_THE DATA_
────────────────

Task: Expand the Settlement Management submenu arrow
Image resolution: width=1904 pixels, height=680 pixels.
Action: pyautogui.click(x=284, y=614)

────────────────

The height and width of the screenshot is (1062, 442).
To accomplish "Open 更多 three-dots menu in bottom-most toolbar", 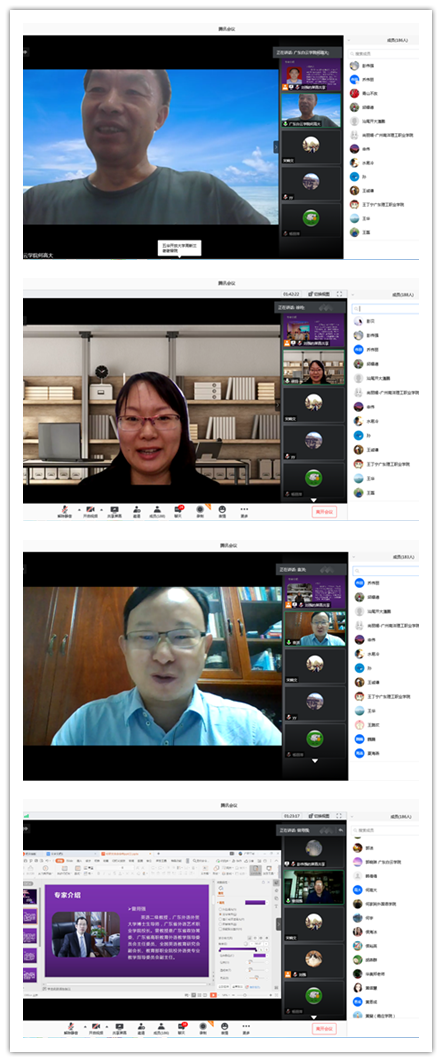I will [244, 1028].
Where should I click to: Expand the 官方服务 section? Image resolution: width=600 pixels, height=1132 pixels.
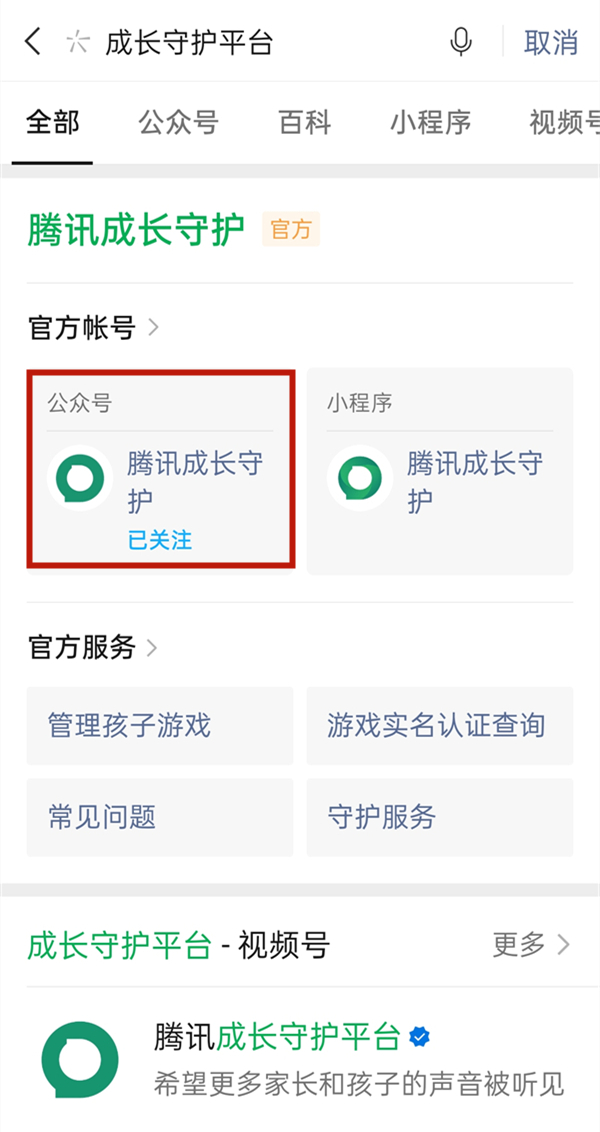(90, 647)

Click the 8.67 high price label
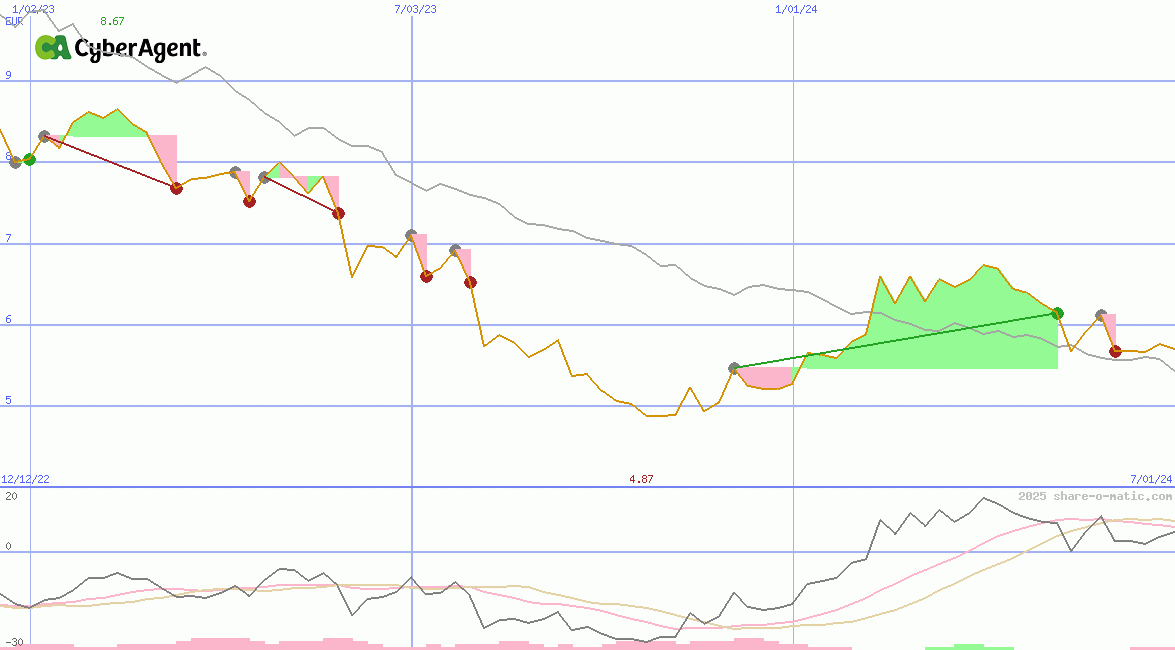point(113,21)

────────────────

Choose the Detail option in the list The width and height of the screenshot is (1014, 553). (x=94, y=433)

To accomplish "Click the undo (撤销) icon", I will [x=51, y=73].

────────────────

_TASK BRIEF_
Look through the entries above and say how many lines contain "screenshot", giving nothing but the number.

_SOLVED PROBLEM_
2